Ok, but I still think ISPs should be required to carry all types of content.

You’re probably right, here’s a good piece by my friend Nick DeBoer talking about it in more detail, along with an incredibly convoluted opening metaphor.

It really comes down to a simple question. What is the Internet? Is it a public utility (like power, water, etc)? Is it a public good (like food, or healthcare)? Or is it a commercial business (like YouTube, or Best Buy)? How you answer that question is largely going to determine whether the Court’s decision angers your, or relieves you.

What do you think?

I haven’t decided yet. I think there are very strong arguments for a concept of the Open Internet, I’m a strong believer in freedom of information, and I think the Internet is a tremendous tool for justice and equal rights. That being said, there are substantial commercial interests involved, and I think the public utility arguments are both 1) not quite applicable to the dynamics of internet economics, and 2) not a great model for us to follow in general (do we really want our internet to look like our power grid?); however, when you phrase the argument around a freedom of speech issue, and when you basically apply a status-quo (as opposed to a highly regulated model) to the current system, the arguments get much stronger in favor of openness. That being said, I really don’t think this does a whole lot (either way) to address the root issue of ISP cost and quality. We still have a long way to go before things get measurably ‘good’.
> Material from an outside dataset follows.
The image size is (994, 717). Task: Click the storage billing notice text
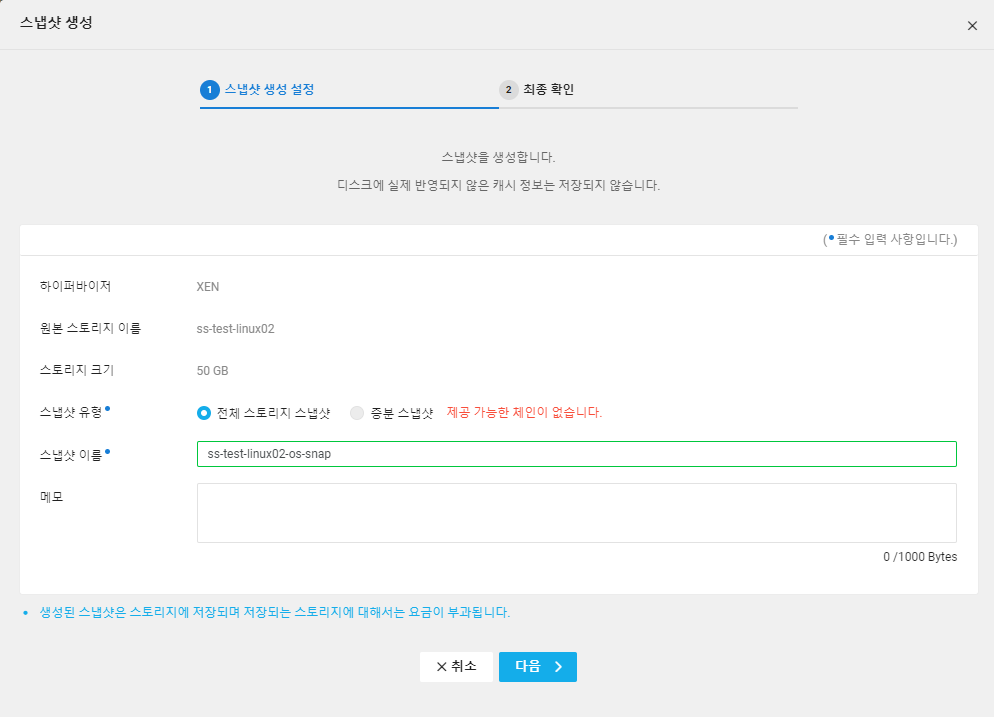pyautogui.click(x=274, y=612)
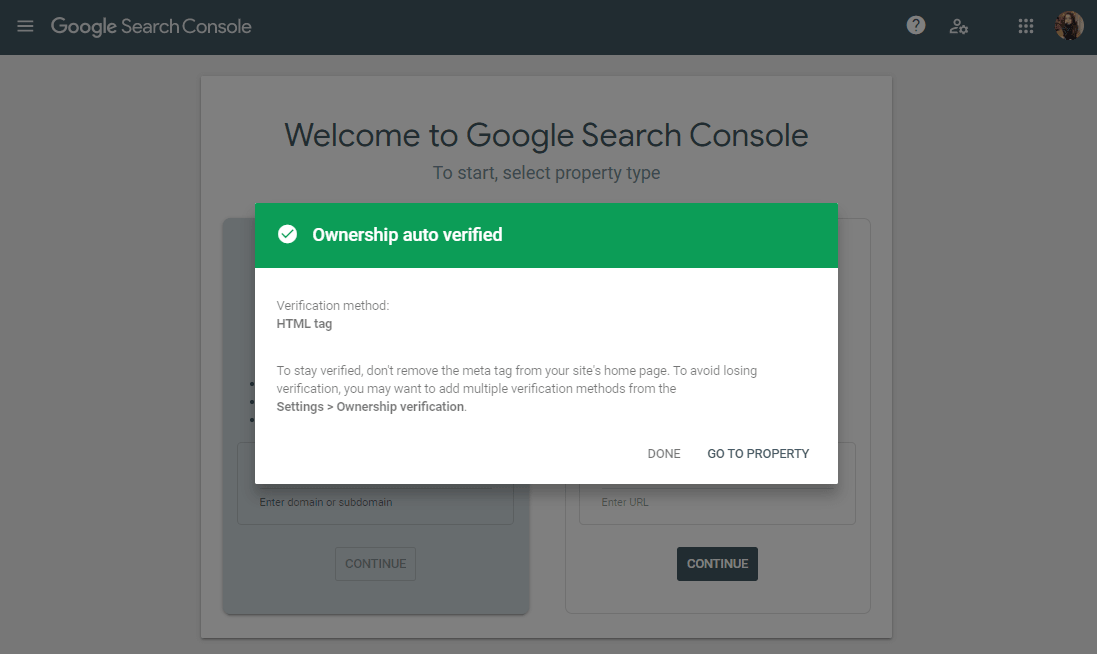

Well, this wasn’t a total waste of my time, is there anything else I should know?

Yes, I would like point out that the court did use the example of a ‘video of a cat’ (Part I, 6) in their opinion, a strong point in their favor as actually ‘getting the internet’. Also, they took the time to point out that even federal agencies are entitled to a little pride (Part II (A), 20).

That’s funny, where can I read that?

Here

Whoa! That’s like 80 pages!

Yup, gotta love Administration Law.

Forget that, I’m going to go troll Buzzfeed.

Enjoy it while it lasts.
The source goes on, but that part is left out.